Records for this exercise:
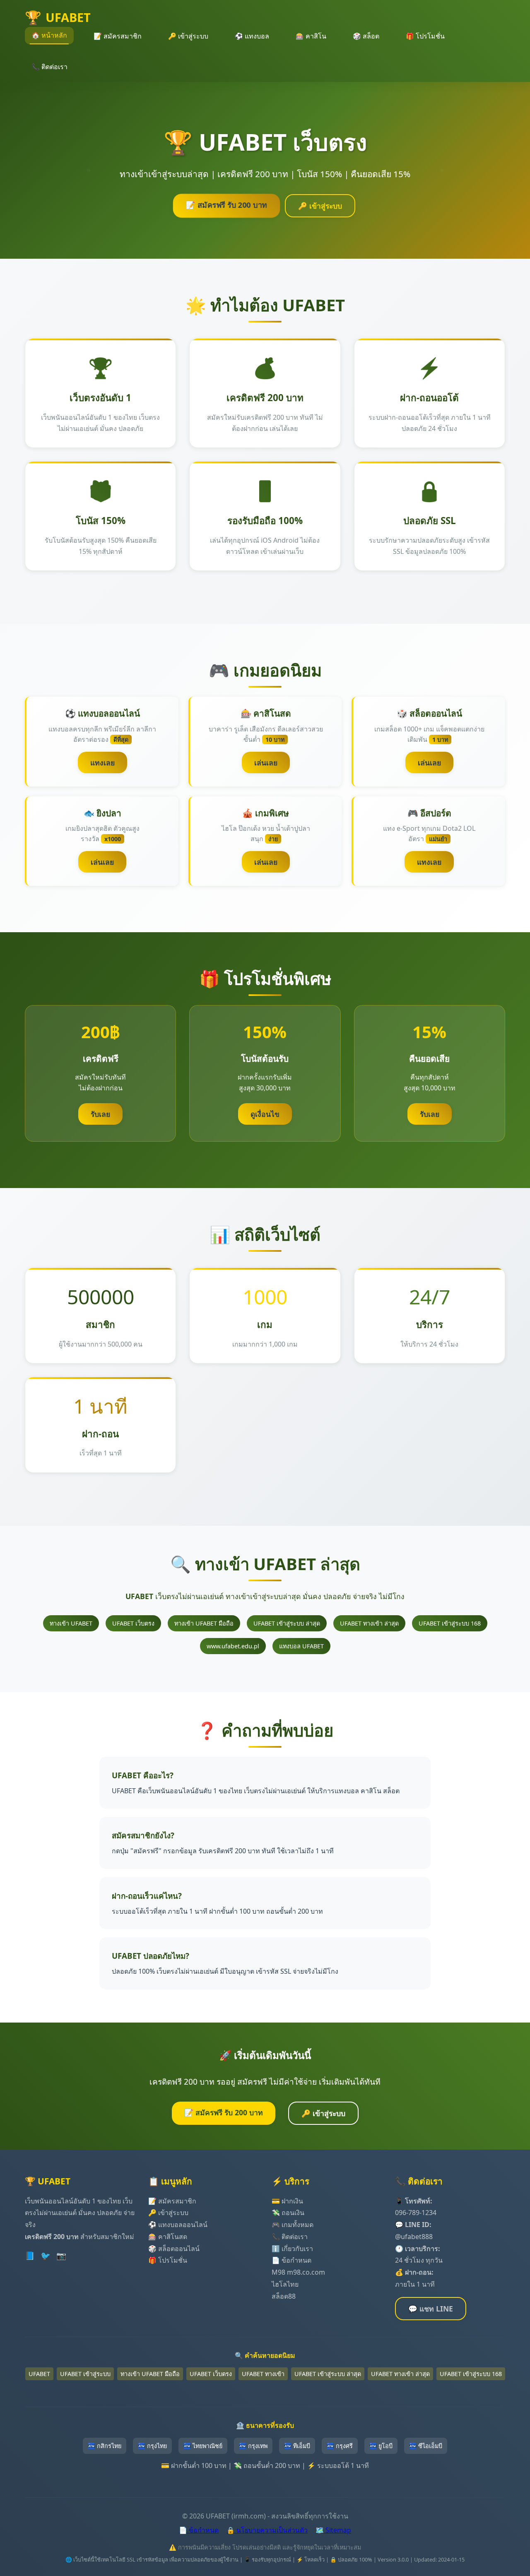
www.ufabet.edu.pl (233, 1646)
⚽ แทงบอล (252, 36)
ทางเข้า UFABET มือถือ (204, 1623)
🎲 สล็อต (366, 36)
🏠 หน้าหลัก (49, 35)
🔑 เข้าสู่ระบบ (188, 36)
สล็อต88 (284, 2296)
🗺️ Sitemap (333, 2530)
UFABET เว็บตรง (133, 1623)
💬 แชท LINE (430, 2309)
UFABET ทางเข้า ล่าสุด (369, 1623)
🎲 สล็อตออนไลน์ (174, 2248)
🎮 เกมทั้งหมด (292, 2224)
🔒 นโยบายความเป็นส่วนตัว (267, 2530)
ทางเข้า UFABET (71, 1623)
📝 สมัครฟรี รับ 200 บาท (226, 205)
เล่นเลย (265, 762)
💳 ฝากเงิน (287, 2201)
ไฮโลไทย (285, 2284)
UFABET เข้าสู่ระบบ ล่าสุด (286, 1623)
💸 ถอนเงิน (288, 2212)
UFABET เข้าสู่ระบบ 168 (450, 1623)
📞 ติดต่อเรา (49, 66)
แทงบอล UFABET (301, 1646)
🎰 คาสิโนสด (167, 2236)
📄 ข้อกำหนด (291, 2260)
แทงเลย (102, 762)
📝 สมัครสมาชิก (118, 36)
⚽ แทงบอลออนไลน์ (177, 2224)
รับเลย (100, 1114)
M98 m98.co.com (298, 2272)
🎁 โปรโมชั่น (425, 36)
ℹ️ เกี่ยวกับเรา (292, 2248)
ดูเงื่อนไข (265, 1114)
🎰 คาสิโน (311, 36)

Task instructions: Your task is to repeat the records exactly. Images do not belong in the copy.

Exercise answer:
www.ufabet.edu.pl (233, 1646)
⚽ แทงบอล (252, 36)
ทางเข้า UFABET มือถือ (204, 1623)
🎲 สล็อต (366, 36)
🏠 หน้าหลัก (49, 35)
🔑 เข้าสู่ระบบ (188, 36)
สล็อต88 (284, 2296)
🗺️ Sitemap (333, 2530)
UFABET เว็บตรง (133, 1623)
💬 แชท LINE (430, 2309)
UFABET ทางเข้า ล่าสุด (369, 1623)
🎲 สล็อตออนไลน์ (174, 2248)
🎮 เกมทั้งหมด (292, 2224)
🔒 นโยบายความเป็นส่วนตัว (267, 2530)
ทางเข้า UFABET (71, 1623)
📝 สมัครฟรี รับ 200 บาท (226, 205)
เล่นเลย (265, 762)
💳 ฝากเงิน (287, 2201)
ไฮโลไทย (285, 2284)
UFABET เข้าสู่ระบบ ล่าสุด (286, 1623)
💸 ถอนเงิน (288, 2212)
UFABET เข้าสู่ระบบ 168 (450, 1623)
📞 ติดต่อเรา (49, 66)
แทงบอล UFABET (301, 1646)
🎰 คาสิโนสด (167, 2236)
📄 ข้อกำหนด (291, 2260)
แทงเลย (102, 762)
📝 สมัครสมาชิก (118, 36)
⚽ แทงบอลออนไลน์ (177, 2224)
รับเลย (100, 1114)
M98 m98.co.com (298, 2272)
🎁 โปรโมชั่น (425, 36)
ℹ️ เกี่ยวกับเรา (292, 2248)
ดูเงื่อนไข (265, 1114)
🎰 คาสิโน (311, 36)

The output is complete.